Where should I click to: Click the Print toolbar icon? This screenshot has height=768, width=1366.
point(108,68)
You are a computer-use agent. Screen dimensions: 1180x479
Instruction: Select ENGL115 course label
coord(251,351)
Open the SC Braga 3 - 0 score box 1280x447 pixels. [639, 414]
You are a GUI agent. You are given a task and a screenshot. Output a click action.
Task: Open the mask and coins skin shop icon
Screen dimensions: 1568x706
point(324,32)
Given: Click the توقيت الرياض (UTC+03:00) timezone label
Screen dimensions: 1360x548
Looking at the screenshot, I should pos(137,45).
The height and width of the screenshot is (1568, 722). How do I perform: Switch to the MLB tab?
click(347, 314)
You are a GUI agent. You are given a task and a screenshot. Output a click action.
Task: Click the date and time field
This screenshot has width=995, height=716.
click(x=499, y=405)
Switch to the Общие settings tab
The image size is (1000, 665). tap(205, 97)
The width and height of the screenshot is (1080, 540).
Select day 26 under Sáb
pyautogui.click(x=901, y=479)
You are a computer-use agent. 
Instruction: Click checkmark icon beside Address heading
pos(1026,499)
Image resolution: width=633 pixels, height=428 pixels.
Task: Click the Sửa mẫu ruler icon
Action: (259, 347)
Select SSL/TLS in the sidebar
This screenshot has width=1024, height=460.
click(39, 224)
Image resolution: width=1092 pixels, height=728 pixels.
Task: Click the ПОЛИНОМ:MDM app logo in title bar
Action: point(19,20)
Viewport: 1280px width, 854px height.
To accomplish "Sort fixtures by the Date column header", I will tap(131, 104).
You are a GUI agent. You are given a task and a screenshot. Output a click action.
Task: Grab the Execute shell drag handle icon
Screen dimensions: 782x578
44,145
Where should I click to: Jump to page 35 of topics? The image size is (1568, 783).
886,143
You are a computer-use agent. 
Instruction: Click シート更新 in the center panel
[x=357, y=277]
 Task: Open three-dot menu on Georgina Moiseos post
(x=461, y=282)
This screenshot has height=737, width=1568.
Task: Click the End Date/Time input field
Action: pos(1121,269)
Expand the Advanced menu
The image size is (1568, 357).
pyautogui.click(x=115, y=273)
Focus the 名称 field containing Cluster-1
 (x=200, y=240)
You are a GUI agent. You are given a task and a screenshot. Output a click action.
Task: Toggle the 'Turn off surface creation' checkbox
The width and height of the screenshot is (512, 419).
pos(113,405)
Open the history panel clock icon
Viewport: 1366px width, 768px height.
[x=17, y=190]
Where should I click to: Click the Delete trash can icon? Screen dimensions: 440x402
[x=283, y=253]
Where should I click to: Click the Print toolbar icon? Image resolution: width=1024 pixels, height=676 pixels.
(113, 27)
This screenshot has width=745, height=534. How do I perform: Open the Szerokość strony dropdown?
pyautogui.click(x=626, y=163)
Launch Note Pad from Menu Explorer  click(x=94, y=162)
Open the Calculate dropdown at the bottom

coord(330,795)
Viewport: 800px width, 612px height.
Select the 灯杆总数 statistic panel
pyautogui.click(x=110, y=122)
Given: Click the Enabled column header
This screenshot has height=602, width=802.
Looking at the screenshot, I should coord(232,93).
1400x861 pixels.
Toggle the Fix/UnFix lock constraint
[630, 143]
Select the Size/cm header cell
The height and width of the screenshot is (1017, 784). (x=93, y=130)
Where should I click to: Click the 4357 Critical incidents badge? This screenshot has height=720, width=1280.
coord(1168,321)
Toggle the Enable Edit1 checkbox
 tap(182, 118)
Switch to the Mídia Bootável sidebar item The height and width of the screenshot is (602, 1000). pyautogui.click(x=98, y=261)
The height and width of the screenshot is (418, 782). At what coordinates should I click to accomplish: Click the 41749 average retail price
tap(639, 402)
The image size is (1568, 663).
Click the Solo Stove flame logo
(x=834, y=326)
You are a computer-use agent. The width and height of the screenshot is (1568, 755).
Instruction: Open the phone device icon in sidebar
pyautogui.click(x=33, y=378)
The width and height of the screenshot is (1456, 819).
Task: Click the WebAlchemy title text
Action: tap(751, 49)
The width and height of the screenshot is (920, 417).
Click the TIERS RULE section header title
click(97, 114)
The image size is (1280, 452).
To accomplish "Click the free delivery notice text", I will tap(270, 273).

..........

# Exercise instructions
From the listing above, extract every line exactly as it stands.

# Reply to the task
Where should I click to: Click the Print toolbar icon? This screenshot has height=768, width=1366.
point(108,68)
You are a computer-use agent. Screen dimensions: 1180x479
Instruction: Select ENGL115 course label
coord(251,351)
Open the SC Braga 3 - 0 score box 1280x447 pixels. [639, 414]
You are a GUI agent. You are given a task and a screenshot. Output a click action.
Task: Open the mask and coins skin shop icon
Screen dimensions: 1568x706
point(324,32)
Given: Click the توقيت الرياض (UTC+03:00) timezone label
Screen dimensions: 1360x548
Looking at the screenshot, I should pos(137,45).
The height and width of the screenshot is (1568, 722). How do I perform: Switch to the MLB tab?
click(347, 314)
You are a GUI agent. You are given a task and a screenshot. Output a click action.
Task: Click the date and time field
This screenshot has width=995, height=716.
click(x=499, y=405)
Switch to the Общие settings tab
The image size is (1000, 665). tap(205, 97)
The width and height of the screenshot is (1080, 540).
Select day 26 under Sáb
pyautogui.click(x=901, y=479)
You are a computer-use agent. 
Instruction: Click checkmark icon beside Address heading
pos(1026,499)
Image resolution: width=633 pixels, height=428 pixels.
Task: Click the Sửa mẫu ruler icon
Action: (259, 347)
Select SSL/TLS in the sidebar
This screenshot has width=1024, height=460.
click(39, 224)
Image resolution: width=1092 pixels, height=728 pixels.
Task: Click the ПОЛИНОМ:MDM app logo in title bar
Action: point(19,20)
Viewport: 1280px width, 854px height.
To accomplish "Sort fixtures by the Date column header", I will tap(131, 104).
You are a GUI agent. You are given a task and a screenshot. Output a click action.
Task: Grab the Execute shell drag handle icon
Screen dimensions: 782x578
44,145
Where should I click to: Jump to page 35 of topics? The image size is (1568, 783).
886,143
You are a computer-use agent. 
Instruction: Click シート更新 in the center panel
[x=357, y=277]
 Task: Open three-dot menu on Georgina Moiseos post
(x=461, y=282)
This screenshot has height=737, width=1568.
Task: Click the End Date/Time input field
Action: pos(1121,269)
Expand the Advanced menu
The image size is (1568, 357).
pyautogui.click(x=115, y=273)
Focus the 名称 field containing Cluster-1
 (x=200, y=240)
You are a GUI agent. You are given a task and a screenshot. Output a click action.
Task: Toggle the 'Turn off surface creation' checkbox
The width and height of the screenshot is (512, 419).
pos(113,405)
Open the history panel clock icon
Viewport: 1366px width, 768px height.
[x=17, y=190]
Where should I click to: Click the Delete trash can icon? Screen dimensions: 440x402
[x=283, y=253]
Where should I click to: Click the Print toolbar icon? Image resolution: width=1024 pixels, height=676 pixels.
(113, 27)
This screenshot has width=745, height=534. How do I perform: Open the Szerokość strony dropdown?
pyautogui.click(x=626, y=163)
Launch Note Pad from Menu Explorer  click(x=94, y=162)
Open the Calculate dropdown at the bottom

coord(330,795)
Viewport: 800px width, 612px height.
Select the 灯杆总数 statistic panel
pyautogui.click(x=110, y=122)
Given: Click the Enabled column header
This screenshot has height=602, width=802.
Looking at the screenshot, I should coord(232,93).
1400x861 pixels.
Toggle the Fix/UnFix lock constraint
[630, 143]
Select the Size/cm header cell
The height and width of the screenshot is (1017, 784). (x=93, y=130)
Where should I click to: Click the 4357 Critical incidents badge? This screenshot has height=720, width=1280.
coord(1168,321)
Toggle the Enable Edit1 checkbox
 tap(182, 118)
Switch to the Mídia Bootável sidebar item The height and width of the screenshot is (602, 1000). pyautogui.click(x=98, y=261)
The height and width of the screenshot is (418, 782). At what coordinates should I click to accomplish: Click the 41749 average retail price
tap(639, 402)
The image size is (1568, 663).
Click the Solo Stove flame logo
(x=834, y=326)
You are a computer-use agent. The width and height of the screenshot is (1568, 755).
Instruction: Open the phone device icon in sidebar
pyautogui.click(x=33, y=378)
The width and height of the screenshot is (1456, 819).
Task: Click the WebAlchemy title text
Action: tap(751, 49)
The width and height of the screenshot is (920, 417).
Click the TIERS RULE section header title
click(97, 114)
The image size is (1280, 452).
To accomplish "Click the free delivery notice text", I will tap(270, 273).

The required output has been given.